There used to be consensus that a person of honor didn't do those things even if he or she could get away with it. And there used to be social, if not legal, consequences for people who did. And those consequences weren't being enthroned in the highest office of the land.

I don't think we can find our way as a country again until we revisit the meaning of honor and inculcate it in ourselves and our children, and demand it of our public servants, our soldiers, our judges, teachers, mechanics, manufacturers, stock brokers, and CEOs.

The one thing we lack more than all others, I think, is that old-fashioned commitment to personal honor. Not that we all once had it uniformly, or that we were all ever perfect, or that the country never screwed up before 2000. Of course not. But I do distinctly remember a time before Watergate, before the King and Kennedy assassinations, before Mai Lai, when honor meant more than a ribbon on a lapel or a gilded statuette.

I can't put a period to it exactly, but I remember that my grandparents had it. There were just some things an honorable person didn't do even if he or she could get away with doing them. There were just some things that a decent man or woman didn't do. This was back in the day when we told our kids that if you had to cheat to win, you didn't win. You lost the game AND you lost your honor. It was back in the day when Girl and Boy Scouts learned the honor meant telling the truth, admitting a mis-step and taking your medicine, not littering the highway, not killing an animal that you didn't intend to eat, not ganging up on someone, not giving your word and then taking it back again. Honor was what a person had who could make a contract on a handshake.

Honor once was what gave a leader his or her credibility and power, and put him or her in the seat of office to begin with. It was the source of his or her authority, not the result of a fixed election.

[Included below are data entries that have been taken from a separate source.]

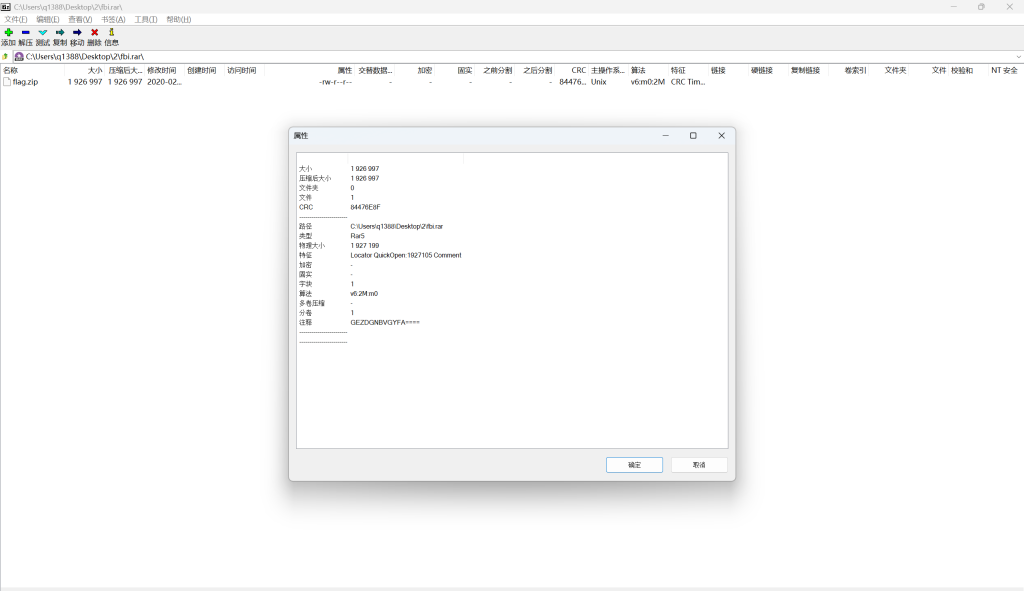
Task: Sort list by Name (名称) column header
Action: (11, 70)
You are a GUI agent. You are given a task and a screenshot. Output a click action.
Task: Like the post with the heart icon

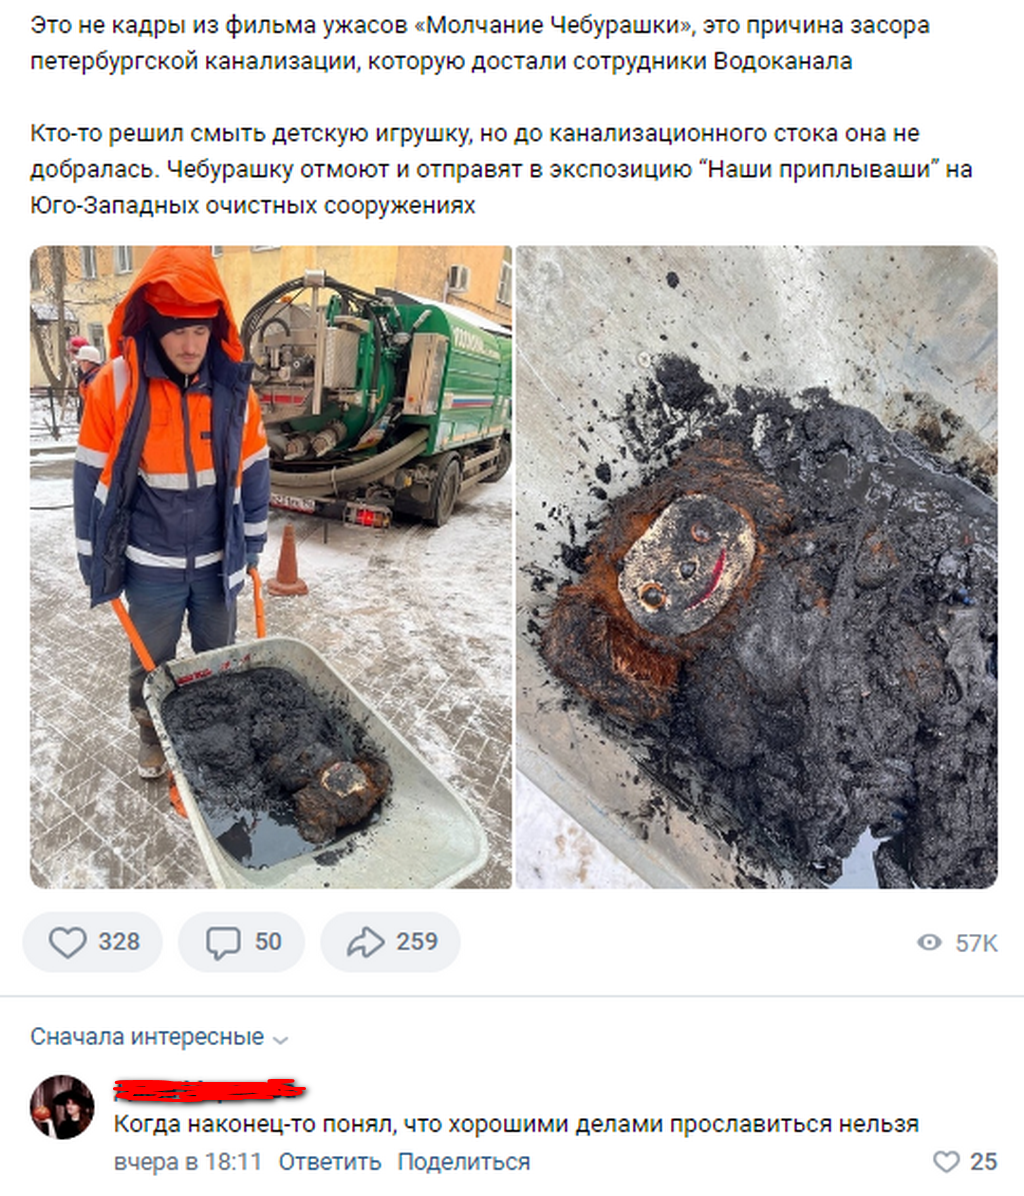[68, 942]
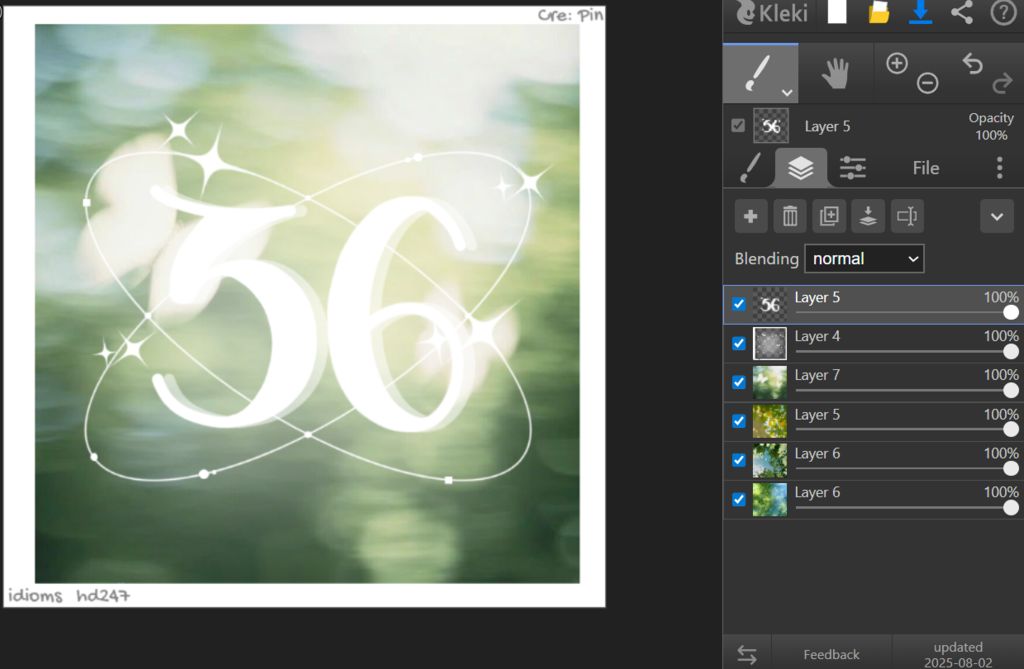Merge layer down with the merge icon

(x=868, y=216)
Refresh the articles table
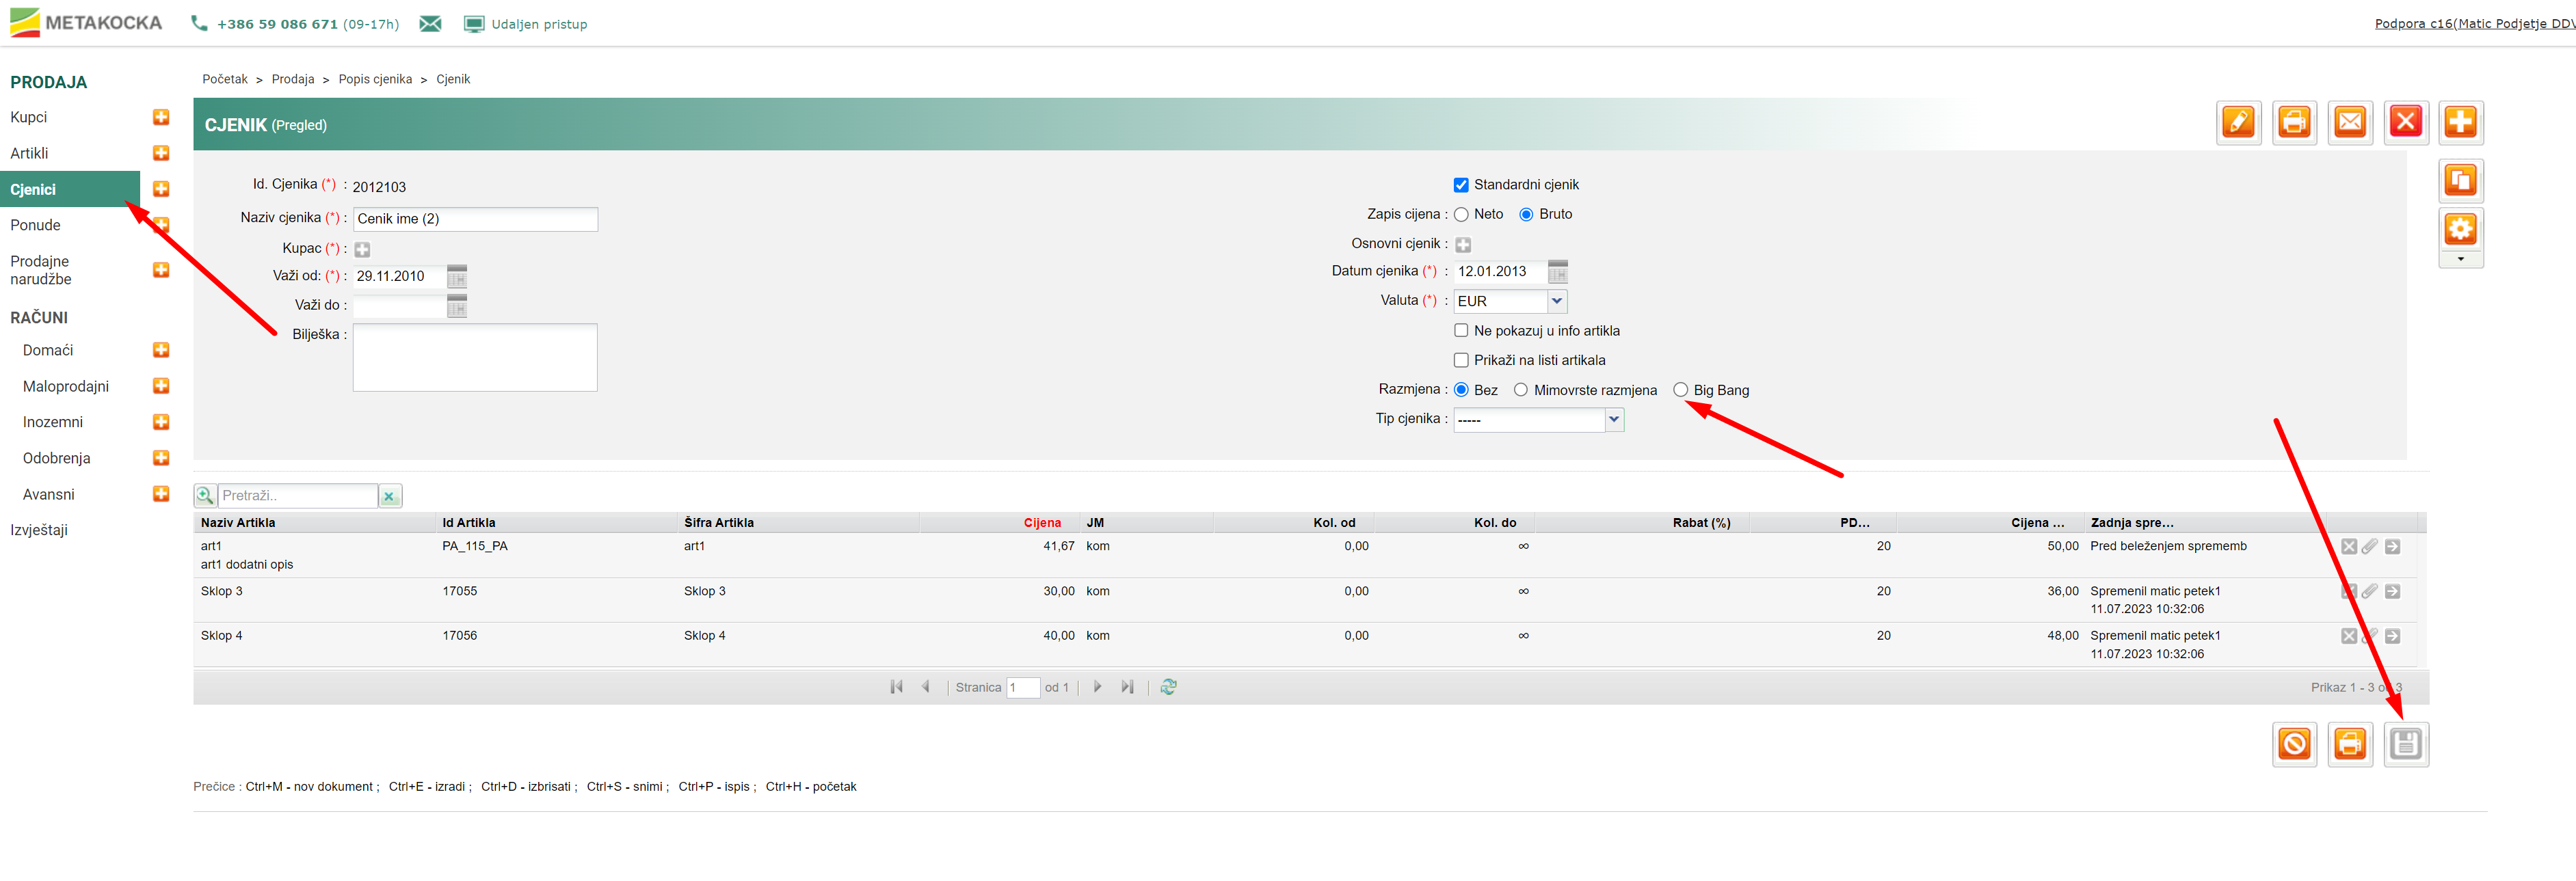This screenshot has width=2576, height=881. coord(1168,687)
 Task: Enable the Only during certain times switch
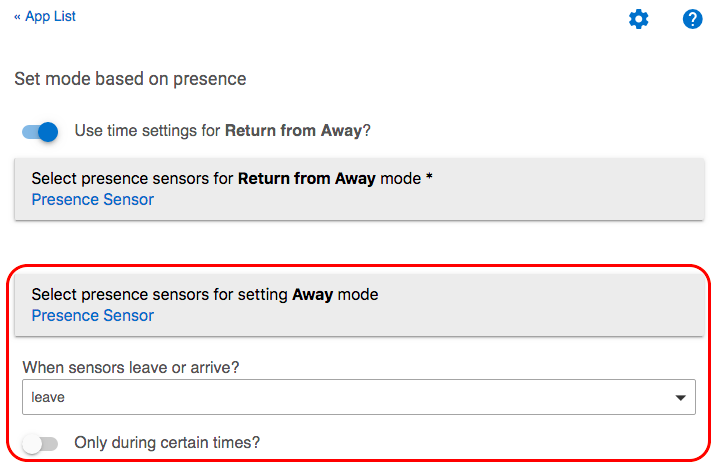[41, 443]
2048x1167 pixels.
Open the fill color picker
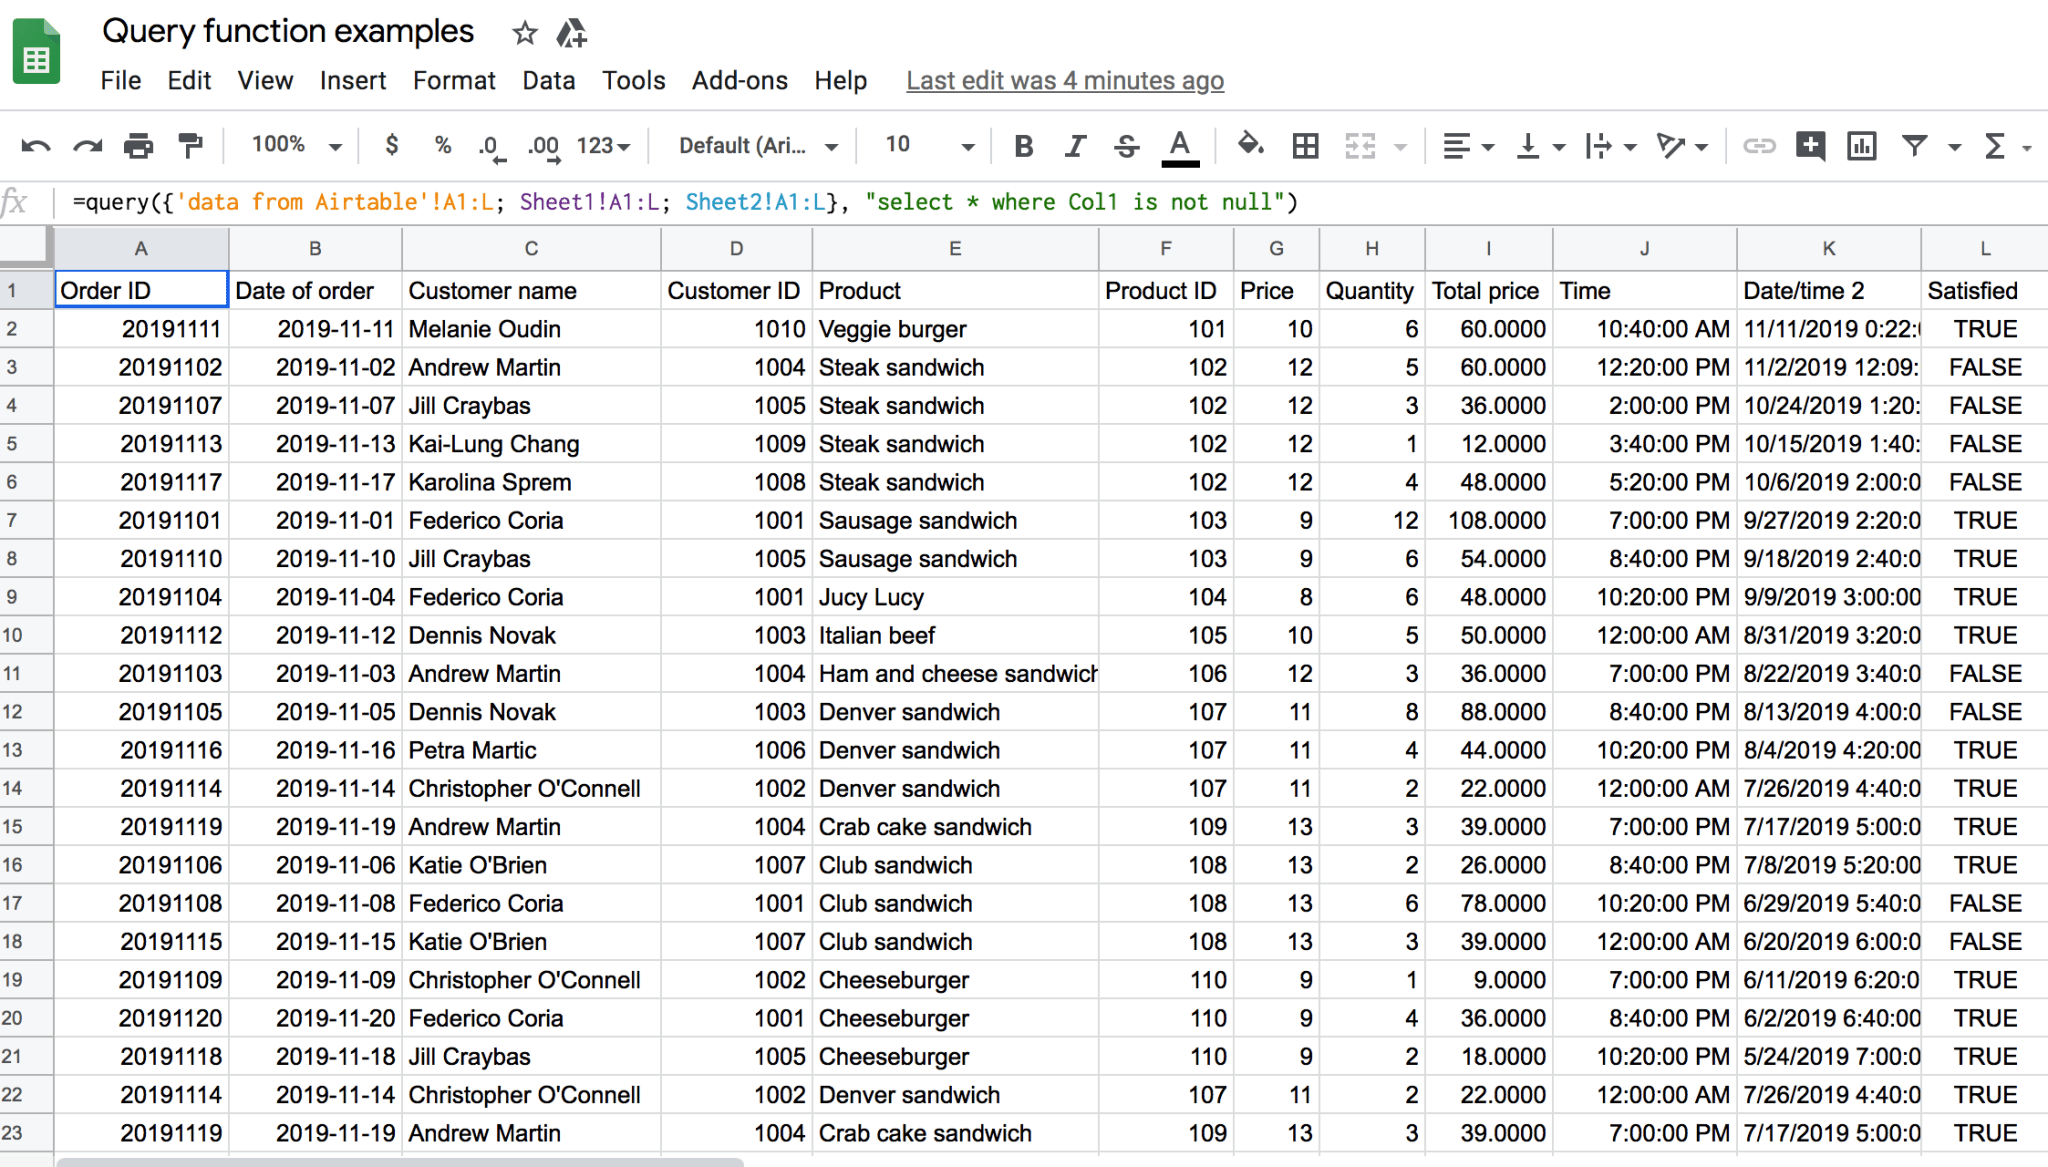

I bet I sound really out of it, really old-fashioned, and hopelessly naive. I do know that even honorable people sometimes messed up, and that very few public officials have managed ever to truly withstand the temptations and possibilities of great power. But I also know that my mom and dad talked a lot with me about honor as a child, and that the times I didn't seriously mess up had more to do with my sense of honor than with my fear of getting caught. I also know that the times I did mess up had everything to do with forgetting the meaning of honor.

I don't think honor inheres in being a POW. I don't think it has anything to do with being a former First Lady or a sitting senator or a Harvard Law graduate, and I certainly don't think it has a thing to do with being "a have or a have-more," in W's words. It's not about church-going or flag-waving or being pro-war. It's not about any of the "values" so often touted these days, and that's precisely the problem.

It's like everybody woke up one morning to find all notions of honor had flown far away. Things that once would have rained scandal now earn fortunes. Acts that should result in trials for treason are ignored. Companies that should be barred from all government contracting are given no-bid contracts worth billions. Men and women who lie and endorse torture are among our chief officeholders. War profiteering, which used to be right up there with pimping, is a brag on a resume. Ghastly overconsumption and deliberate waste, far from being shameful, are established as the ideal. Being cruel to the poor and the elderly is like a national passtime, and shooting unarmed civilians in high schools and shopping malls is to America today waht croquet was to America in the 20th Century.

I see that. But what I don't understand is why we let this happen.

Can anyone tell me?

1 comments:

shrimplate said...

Most questions that involve "why" can be answered thusly: "because of the money."